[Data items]
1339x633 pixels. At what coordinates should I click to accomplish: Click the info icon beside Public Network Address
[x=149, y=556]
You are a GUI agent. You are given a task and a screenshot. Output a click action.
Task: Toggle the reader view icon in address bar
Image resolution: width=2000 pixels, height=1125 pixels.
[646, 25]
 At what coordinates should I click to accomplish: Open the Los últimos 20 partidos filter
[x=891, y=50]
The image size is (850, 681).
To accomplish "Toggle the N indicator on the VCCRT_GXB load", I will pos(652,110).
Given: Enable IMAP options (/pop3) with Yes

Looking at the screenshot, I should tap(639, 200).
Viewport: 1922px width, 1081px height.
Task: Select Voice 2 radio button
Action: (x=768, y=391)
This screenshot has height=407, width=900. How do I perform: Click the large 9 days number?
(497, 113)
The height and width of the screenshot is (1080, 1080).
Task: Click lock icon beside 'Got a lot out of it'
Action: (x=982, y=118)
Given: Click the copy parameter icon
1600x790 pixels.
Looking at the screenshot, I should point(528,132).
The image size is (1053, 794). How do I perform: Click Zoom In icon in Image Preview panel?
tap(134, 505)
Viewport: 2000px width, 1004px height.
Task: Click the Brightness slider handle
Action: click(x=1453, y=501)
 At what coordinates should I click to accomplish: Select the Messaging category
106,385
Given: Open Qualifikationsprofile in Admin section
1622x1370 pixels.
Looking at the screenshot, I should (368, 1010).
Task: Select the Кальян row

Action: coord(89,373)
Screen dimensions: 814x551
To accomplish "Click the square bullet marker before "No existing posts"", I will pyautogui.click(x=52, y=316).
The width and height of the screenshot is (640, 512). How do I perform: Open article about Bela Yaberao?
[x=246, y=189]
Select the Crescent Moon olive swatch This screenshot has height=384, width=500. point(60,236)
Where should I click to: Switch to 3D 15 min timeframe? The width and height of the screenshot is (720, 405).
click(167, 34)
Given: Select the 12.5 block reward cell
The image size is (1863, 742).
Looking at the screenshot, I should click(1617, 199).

TO DO » Find every line in the records that has the word "Toggle". Copy those lines.

OUTPUT »
Task: Toggle the reader view icon in address bar
To accomplish "Toggle the N indicator on the VCCRT_GXB load", I will pos(652,110).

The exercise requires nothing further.